▶ **Data for analysis**:
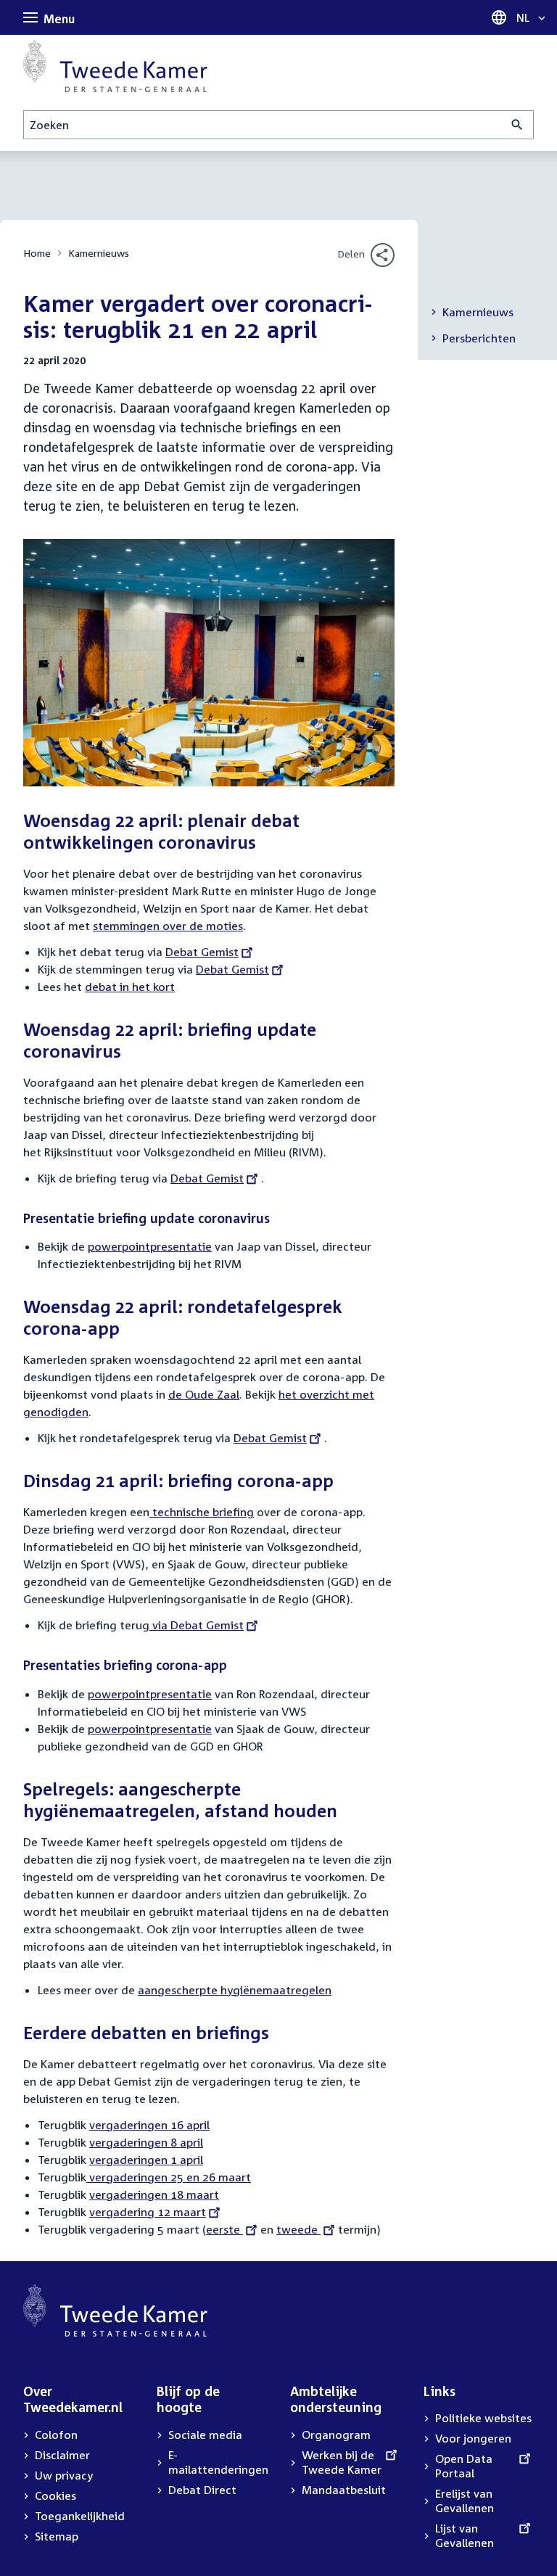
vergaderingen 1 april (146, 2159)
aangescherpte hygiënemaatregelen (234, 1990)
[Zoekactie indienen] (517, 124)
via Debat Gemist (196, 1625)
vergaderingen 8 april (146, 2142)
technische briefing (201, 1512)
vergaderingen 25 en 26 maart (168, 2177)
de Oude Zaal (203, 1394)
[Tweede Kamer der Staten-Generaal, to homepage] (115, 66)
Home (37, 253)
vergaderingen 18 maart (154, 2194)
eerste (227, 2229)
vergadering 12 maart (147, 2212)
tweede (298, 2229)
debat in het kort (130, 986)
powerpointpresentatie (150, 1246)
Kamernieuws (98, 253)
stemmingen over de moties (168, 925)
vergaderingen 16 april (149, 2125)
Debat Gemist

▶ **Instructions for the task**: Everything in the material above from the line that has "via Debat Gemist (196, 1625)" through the line that has "debat in het kort (130, 986)" must be duplicated exactly, with no other lines given.

▶ **Answer space**:
via Debat Gemist (196, 1625)
vergaderingen 8 april (146, 2142)
technische briefing (201, 1512)
vergaderingen 25 en 26 maart (168, 2177)
de Oude Zaal (203, 1394)
[Tweede Kamer der Staten-Generaal, to homepage] (115, 66)
Home (37, 253)
vergaderingen 18 maart (154, 2194)
eerste (227, 2229)
vergadering 12 maart (147, 2212)
tweede (298, 2229)
debat in het kort (130, 986)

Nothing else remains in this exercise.